Can Miami Save This 150-Year-Old Sport from Near Extinction?

While jai-alai is thriving in other parts of the world, the last frontons in the US are trying to revive the sport.

Jai-Alai in Miami
Design by Maitane Romagosa for Thrillist
Design by Maitane Romagosa for Thrillist

To an entire generation, the fast-paced sport of jai-alai isn’t a game, it’s an IPA made by local brewery, Cigar City—and that’s a problem for Scott Savin.

“This game is amazing and it has a cool history,” he raves over the sound of hard thwacks of a pelota against the glass-walled fronton at the Magic City Casino, which he runs. “There’s pictures of Hemingway in Cuba with a team of jai-alai players on his boat, hurling grenades at German U-boats. It’s documented! Man, this sport is amazing.”

What was once a sport that commanded crowds in the thousands has since come to a halt across the country—leaving Miami as the last place in the U.S. where you can see this sport in action at Magic City Casino and Dania Beach Casino.

Savin, one of few remaining jai-alai enthusiasts, is attempting to revive the self-proclaimed “fastest game on earth,” with a new format he believes will capture a modern audience and put jai-alai back in the American sports conversation. And while some skeptics might call his efforts a longshot at best, Savin is passionate that with the right Miami mix of speed, celebrity, and online wagering, jai-alai might once again become more than just the name of a tasty, hoppy beer.

When jai-alai ruled the South Florida sports world

Jai-alai was once as much a part of Miami culture as cafecitos and running late, the biggest game in town when the Dolphins weren’t playing.

“Back then, we weren’t really competing with anything,” says Chris Bueno, a second-generation jai-alai player who currently plays in Savin’s World Jai-Alai League. “The Panthers didn’t exist. The Marlins didn’t exist. There was jai-alai, and that was it.”

The game dates back almost four centuries, originating as an outdoor variation of handball in the Basque region of Spain. It evolved into its current form where players hurl a pelota at a glass wall using a curved basket attached to their right hand called a cesta. The cesta creates a ball velocity of up to 150 miles per hour, making the game frenetically fast-paced and athletically demanding.

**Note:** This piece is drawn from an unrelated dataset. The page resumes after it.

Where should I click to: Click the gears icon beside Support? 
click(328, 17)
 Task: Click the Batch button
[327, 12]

Jai-alai found its niche in American sports as a parimutuel game, as crowds flocked to frontons to bet on players in a sort of round robin, king-of-the-mountain format where point winners stayed on the court and losers went to the end of the line. The spectacle reached its pinnacle in Miami’s vice-fueled glam of the 1970s and ’80s, creating a sports “scene” decades before Pegasus or Formula 1.

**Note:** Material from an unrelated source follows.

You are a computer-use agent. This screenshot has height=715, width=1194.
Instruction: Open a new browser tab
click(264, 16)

The smoke-filled frontons of this era were places to see and be seen, an early-evening nightclub filled with gold chains and expensive suits. Jai-alai was featured in the opening sequence to Miami Vice, and has popped up everywhere in pop culture from Heineken commercials to The Simpsons and Mad Men.

A two-year players’ strike in the 1980s began the sport’s decline. A few years later, the Miami Heat came on the scene, followed shortly after by the Marlins and Panthers. With four pro sports and a burgeoning South Beach nightlife scene, Miami made jai-alai an entertainment afterthought by the mid-1990s. In the early-2000s, it was niche. By the 2010s, it only survived because a law required casinos to operate a parimutuel to keep their licenses.

That law ended in 2021, so casinos like Dania Beach and Miami Jai-Alai had no use for the sport. Miami closed its airport-adjacent fronton permanently, but Dania stayed open to give jai-alai a dying breath.

“When the decoupling bill passed, some tough decisions had to be made,” says Benny Bueno, Chris’ father and current Jai-Alai Operations Manager at the Casino at Dania Beach. “The ownership group at Dania, they like jai-alai, and know without the sport they’d never have had a casino. But there’s no obligation of playing at all, they play it because of the tradition and culture.”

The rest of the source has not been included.